Nos últimos meses vários me tocaram à porta. Um homem que tinha sido despedido. Outro que não tinha "apoios" e caíra fora da malha do sistema. Um terceiro que adoecera e não tinha dinheiro para se tratar. Apresentavam-se e pediam que lhes arranjassem um trabalho qualquer. Biscates, limpezas, oficinas. Ou uma esmola. Andar de porta em porta não é um meio fiável de arranjar emprego porque as pessoas têm medo de abrir portas a desconhecidos. Os que conseguem vencer a barreira da porta da rua e tocar nas campainhas dos andares sabem que os espera um berro ou o silêncio. Ninguém fica a ouvir a história e muito menos com ela se comove. Os mais ricos vivem isolados nos seus condomínios com garagens e seguranças e viajam com os vidros dos carros subidos. Nunca se cruzam com gente desta. Os novos pobres pedem aos remediados, que estão acima na cadeia de alimentação. Os remediados encolhem os ombros, têm os seus problemas, o Estado que se ocupe.
E as mulheres. Uma mulher diz que não tem quem a ajude. Depende da caridade de estranhos. Chora por trás de lentes tão grossas que não deixam ver os olhos. Umas calças de veludo coçado, que não lhe assentam bem, parecem emprestadas. E um casaco de fazenda demasiado curto. Uns sapatos de atacador. As calças foram dadas, parece que eram de um rapaz. O casaco também. Os sapatos? Não se lembra. Não tem reforma. Tem uma pensão "pequenina". Nunca tratou "dos papéis". Uma sobrinha tomava conta dela e a sobrinha morreu. O marido da sobrinha e os filhos acabaram com isso. É doente, doenças da velhice e da tristeza. Vê mal. Pega num saco de plástico com um nó nas alças e desata-o. Diz que tem fome. O saco tem dentro umas maçãs e uns pães velhos como ela. O que lhe vale é a igreja, onde às vezes lhe dão de comer e roupas usadas. Vive sozinha na cidade, uma "casinha que era dela e do falecido marido", renda antiga, não sabe como pagar os remédios que o médico receitou.
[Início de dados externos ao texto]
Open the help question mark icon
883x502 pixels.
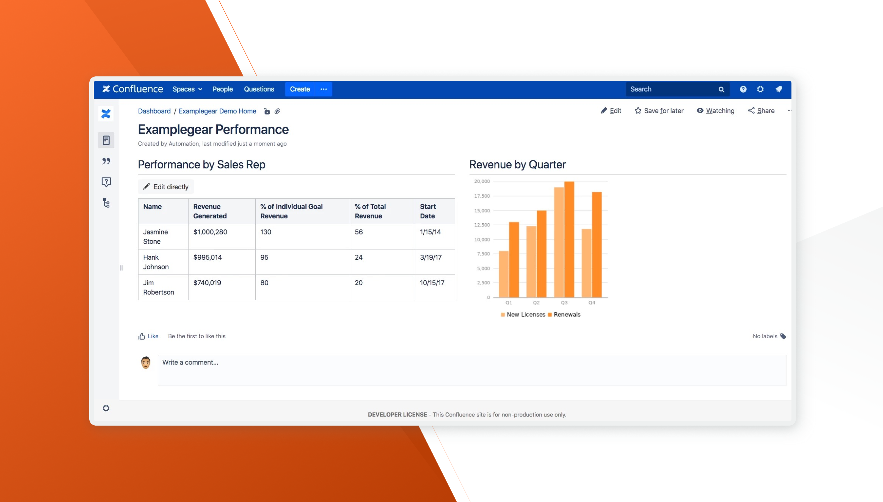[x=743, y=89]

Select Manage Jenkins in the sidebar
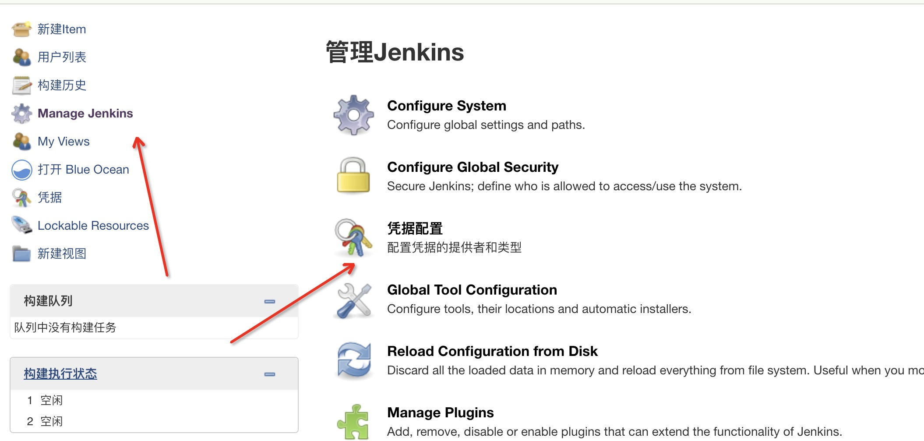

A sobrinha é que tratava de aviar as receitas. É semianalfabeta. Não sabe para onde se há-de virar. E o dinheiro não chega. Disseram-lhe que se pedisse sempre ganhava algum. Não tem coração para aquilo. Aqui, na palavra coração, começa a chorar. Estreou-se há dias. As pernas doem. Se fosse mais nova ajudava. Há muitos anos que não via uma mendiga a mostrar um saco com pão lá dentro. A última vez que vi esta cena à porta acho que ainda se usavam sacos de pano para o pão.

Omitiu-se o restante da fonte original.